> **Source material**:
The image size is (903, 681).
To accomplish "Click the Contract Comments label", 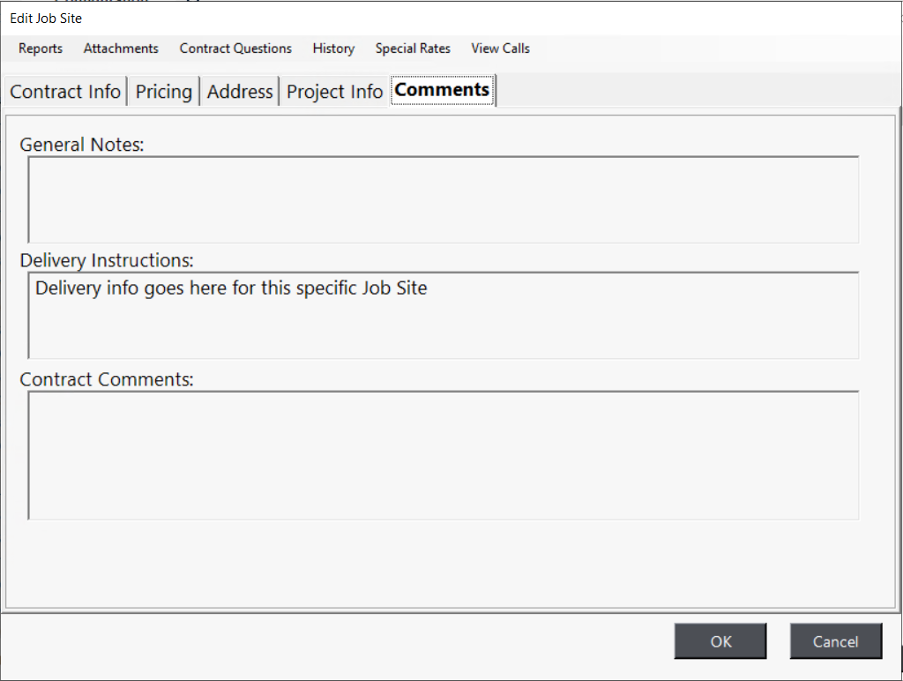I will (107, 379).
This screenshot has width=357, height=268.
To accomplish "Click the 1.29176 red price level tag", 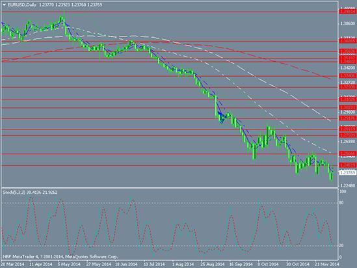I will point(347,118).
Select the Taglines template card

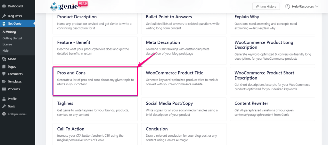(95, 109)
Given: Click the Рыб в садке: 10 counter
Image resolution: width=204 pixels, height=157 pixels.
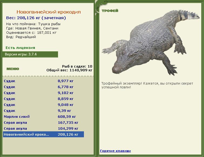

> **Task instructions**:
Whenever the word "width" occurs in a line of the listing above, return that line.

> **Output for this task**:
This screenshot has width=357, height=268.
Image resolution: width=204 pixels, height=157 pixels.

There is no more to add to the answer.